*DO THIS*:
Starting at the first line of the data and ending at the line that contains "Open the Johnnie", express each line as an item in a numbered list, omitting any blank lines.

*MATERIAL PROVIDED*:
>> start

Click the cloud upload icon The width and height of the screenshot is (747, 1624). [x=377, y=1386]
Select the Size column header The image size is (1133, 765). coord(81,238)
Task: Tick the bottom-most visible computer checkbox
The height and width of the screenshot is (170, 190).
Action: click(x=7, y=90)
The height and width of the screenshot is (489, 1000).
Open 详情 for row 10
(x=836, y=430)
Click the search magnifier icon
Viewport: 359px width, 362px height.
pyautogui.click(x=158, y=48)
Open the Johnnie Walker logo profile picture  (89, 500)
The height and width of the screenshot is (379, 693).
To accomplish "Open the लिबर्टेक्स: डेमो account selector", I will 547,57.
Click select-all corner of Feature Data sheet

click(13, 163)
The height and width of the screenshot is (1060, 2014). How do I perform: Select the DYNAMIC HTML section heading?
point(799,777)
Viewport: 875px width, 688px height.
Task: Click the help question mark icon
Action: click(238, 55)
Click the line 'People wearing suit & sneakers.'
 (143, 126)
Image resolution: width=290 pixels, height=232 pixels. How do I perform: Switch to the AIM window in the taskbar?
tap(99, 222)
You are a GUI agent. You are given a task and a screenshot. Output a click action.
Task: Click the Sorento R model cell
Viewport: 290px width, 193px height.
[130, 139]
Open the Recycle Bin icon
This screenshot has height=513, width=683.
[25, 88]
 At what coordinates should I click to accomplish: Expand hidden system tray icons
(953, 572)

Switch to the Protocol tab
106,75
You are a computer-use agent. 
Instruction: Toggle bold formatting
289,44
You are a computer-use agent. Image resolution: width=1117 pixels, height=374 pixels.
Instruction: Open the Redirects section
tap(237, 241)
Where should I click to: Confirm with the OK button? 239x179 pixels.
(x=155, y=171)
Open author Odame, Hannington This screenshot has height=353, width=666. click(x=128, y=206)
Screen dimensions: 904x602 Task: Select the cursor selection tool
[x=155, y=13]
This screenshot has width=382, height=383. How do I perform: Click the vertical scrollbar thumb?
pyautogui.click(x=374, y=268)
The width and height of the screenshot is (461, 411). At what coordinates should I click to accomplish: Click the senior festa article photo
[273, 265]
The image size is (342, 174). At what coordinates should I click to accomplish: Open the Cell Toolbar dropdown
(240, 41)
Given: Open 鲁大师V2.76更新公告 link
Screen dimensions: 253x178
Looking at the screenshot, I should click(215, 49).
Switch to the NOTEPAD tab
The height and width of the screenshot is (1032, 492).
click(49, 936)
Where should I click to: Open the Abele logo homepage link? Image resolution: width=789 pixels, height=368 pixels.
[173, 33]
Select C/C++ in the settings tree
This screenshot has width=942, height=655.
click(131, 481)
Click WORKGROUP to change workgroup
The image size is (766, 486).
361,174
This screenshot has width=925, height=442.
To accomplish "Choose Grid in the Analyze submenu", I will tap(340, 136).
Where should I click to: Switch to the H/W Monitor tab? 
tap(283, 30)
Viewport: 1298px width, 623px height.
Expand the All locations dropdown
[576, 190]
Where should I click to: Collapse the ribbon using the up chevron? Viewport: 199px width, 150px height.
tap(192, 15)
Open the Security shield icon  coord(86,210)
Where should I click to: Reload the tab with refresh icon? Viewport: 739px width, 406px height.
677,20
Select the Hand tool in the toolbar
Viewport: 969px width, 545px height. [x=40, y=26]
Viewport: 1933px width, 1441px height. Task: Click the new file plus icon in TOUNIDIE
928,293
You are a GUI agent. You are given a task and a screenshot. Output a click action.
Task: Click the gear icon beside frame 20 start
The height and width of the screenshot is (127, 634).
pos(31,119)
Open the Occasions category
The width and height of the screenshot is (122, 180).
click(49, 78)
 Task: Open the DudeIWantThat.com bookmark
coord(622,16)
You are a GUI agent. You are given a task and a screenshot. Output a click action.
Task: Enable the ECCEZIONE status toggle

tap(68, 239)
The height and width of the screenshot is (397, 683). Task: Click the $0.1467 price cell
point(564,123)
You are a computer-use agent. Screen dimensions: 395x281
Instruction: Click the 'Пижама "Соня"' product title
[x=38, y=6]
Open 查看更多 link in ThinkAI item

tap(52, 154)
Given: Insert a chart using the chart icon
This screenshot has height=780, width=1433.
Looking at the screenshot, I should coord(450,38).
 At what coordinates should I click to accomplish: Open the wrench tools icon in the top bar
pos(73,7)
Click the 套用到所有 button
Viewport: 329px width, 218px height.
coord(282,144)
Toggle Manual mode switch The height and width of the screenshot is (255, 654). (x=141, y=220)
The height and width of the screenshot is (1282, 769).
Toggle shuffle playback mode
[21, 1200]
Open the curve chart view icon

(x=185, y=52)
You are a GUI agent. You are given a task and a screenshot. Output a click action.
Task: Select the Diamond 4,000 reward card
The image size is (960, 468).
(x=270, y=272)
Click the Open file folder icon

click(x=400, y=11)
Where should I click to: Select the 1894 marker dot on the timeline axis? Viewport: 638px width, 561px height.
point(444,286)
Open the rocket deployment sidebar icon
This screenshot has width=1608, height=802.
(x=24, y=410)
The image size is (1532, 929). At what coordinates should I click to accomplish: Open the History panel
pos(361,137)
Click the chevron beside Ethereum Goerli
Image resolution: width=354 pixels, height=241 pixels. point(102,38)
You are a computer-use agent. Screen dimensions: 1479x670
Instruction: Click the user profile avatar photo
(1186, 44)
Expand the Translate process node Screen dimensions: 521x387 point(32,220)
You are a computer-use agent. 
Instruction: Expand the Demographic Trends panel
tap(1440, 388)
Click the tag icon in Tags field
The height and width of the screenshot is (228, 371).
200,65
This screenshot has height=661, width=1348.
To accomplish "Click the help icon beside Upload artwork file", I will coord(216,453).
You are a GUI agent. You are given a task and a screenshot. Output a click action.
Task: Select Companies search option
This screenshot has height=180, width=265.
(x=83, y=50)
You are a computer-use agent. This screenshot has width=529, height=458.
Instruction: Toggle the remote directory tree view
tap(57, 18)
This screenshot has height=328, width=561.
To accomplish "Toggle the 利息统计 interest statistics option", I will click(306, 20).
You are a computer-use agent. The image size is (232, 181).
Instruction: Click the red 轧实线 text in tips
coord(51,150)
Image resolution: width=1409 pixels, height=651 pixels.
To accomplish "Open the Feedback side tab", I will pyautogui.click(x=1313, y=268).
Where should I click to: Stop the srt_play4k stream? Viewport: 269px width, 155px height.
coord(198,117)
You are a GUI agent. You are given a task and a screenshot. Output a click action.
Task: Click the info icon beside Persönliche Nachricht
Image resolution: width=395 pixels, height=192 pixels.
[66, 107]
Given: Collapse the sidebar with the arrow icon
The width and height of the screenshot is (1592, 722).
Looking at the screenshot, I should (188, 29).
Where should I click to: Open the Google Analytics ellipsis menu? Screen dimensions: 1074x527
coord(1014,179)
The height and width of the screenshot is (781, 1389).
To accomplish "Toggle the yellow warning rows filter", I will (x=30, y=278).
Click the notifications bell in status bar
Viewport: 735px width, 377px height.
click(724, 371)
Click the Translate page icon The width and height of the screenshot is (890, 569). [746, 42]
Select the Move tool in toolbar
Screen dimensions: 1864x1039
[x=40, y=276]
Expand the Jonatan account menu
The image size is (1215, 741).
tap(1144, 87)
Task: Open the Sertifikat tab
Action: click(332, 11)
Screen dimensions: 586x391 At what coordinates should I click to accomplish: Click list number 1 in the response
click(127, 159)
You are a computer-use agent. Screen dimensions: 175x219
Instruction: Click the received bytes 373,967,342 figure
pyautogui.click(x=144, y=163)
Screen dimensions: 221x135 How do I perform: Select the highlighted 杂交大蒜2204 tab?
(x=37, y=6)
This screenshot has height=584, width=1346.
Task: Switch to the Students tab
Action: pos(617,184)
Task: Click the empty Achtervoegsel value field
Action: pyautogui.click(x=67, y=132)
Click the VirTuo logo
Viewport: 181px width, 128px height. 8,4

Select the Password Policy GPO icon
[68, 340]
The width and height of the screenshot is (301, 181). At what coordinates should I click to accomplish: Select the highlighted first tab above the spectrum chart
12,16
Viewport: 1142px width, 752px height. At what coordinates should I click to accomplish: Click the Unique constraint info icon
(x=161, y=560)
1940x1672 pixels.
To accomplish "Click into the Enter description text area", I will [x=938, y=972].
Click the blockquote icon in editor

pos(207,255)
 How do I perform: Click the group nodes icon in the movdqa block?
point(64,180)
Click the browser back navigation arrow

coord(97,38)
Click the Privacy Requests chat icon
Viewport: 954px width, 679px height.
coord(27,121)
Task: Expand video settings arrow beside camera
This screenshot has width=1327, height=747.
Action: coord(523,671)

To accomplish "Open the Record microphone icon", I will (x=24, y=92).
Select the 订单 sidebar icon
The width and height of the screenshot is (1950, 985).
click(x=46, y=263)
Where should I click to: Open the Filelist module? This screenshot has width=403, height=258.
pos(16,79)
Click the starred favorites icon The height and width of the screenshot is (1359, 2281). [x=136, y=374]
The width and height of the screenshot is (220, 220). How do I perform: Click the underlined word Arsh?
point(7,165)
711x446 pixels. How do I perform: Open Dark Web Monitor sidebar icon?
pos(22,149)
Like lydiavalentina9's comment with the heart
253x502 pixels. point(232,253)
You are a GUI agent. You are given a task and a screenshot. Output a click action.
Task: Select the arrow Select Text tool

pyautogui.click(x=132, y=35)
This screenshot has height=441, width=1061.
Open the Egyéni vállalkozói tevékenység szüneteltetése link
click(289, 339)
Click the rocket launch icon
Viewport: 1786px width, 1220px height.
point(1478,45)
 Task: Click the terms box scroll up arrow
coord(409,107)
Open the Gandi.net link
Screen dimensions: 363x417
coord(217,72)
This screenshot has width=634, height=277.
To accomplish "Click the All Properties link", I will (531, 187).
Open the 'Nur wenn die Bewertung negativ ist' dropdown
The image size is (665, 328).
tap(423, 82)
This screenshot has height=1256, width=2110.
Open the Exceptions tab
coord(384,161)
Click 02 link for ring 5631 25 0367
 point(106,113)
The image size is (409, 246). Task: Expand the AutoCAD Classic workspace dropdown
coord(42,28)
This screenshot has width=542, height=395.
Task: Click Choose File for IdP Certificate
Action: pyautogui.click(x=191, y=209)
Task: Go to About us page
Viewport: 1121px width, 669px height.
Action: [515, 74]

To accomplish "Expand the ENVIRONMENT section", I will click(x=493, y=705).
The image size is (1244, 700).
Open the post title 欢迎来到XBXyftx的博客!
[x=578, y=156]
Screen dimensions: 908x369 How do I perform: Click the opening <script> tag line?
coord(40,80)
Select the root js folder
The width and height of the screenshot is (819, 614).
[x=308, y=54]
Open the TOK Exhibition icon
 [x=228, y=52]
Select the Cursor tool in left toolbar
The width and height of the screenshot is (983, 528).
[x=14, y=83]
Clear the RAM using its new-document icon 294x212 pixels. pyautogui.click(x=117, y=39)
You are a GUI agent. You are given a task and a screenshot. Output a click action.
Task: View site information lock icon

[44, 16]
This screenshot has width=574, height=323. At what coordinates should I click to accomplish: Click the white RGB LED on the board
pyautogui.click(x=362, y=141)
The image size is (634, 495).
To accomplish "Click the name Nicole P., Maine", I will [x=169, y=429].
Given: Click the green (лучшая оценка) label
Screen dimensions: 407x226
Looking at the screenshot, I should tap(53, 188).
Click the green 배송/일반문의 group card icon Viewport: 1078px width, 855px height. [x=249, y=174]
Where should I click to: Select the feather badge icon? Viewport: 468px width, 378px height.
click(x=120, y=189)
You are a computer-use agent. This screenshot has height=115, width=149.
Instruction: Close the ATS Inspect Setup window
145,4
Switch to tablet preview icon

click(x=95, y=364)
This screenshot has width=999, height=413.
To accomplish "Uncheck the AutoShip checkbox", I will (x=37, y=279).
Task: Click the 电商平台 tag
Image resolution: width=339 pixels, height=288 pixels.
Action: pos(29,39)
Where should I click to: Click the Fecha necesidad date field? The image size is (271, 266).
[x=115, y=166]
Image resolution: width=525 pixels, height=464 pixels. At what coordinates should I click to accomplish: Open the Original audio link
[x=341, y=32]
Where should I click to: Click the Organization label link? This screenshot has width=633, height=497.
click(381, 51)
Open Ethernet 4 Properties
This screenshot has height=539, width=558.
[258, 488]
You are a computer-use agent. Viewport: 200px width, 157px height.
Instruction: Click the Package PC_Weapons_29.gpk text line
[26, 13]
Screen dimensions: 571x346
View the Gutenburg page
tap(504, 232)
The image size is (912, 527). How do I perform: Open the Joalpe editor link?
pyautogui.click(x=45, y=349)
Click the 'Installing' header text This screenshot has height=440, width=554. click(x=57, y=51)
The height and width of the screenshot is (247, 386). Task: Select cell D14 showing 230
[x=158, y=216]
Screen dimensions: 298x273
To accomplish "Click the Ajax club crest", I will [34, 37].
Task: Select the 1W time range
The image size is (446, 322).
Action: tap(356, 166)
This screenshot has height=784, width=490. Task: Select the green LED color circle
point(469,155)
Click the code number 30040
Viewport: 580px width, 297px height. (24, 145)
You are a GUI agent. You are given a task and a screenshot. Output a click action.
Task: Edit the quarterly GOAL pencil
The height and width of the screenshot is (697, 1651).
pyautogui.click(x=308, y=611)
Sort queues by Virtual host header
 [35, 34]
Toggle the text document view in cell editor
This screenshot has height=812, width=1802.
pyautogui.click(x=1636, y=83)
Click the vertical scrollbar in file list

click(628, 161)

>> end

*OUTPUT BELOW*:
1. Click the cloud upload icon The width and height of the screenshot is (747, 1624). [x=377, y=1386]
2. Select the Size column header The image size is (1133, 765). coord(81,238)
3. Task: Tick the bottom-most visible computer checkbox
4. The height and width of the screenshot is (170, 190).
5. Action: click(x=7, y=90)
6. The height and width of the screenshot is (489, 1000).
7. Open 详情 for row 10
8. (x=836, y=430)
9. Click the search magnifier icon
10. Viewport: 359px width, 362px height.
11. pyautogui.click(x=158, y=48)
12. Open the Johnnie Walker logo profile picture  (89, 500)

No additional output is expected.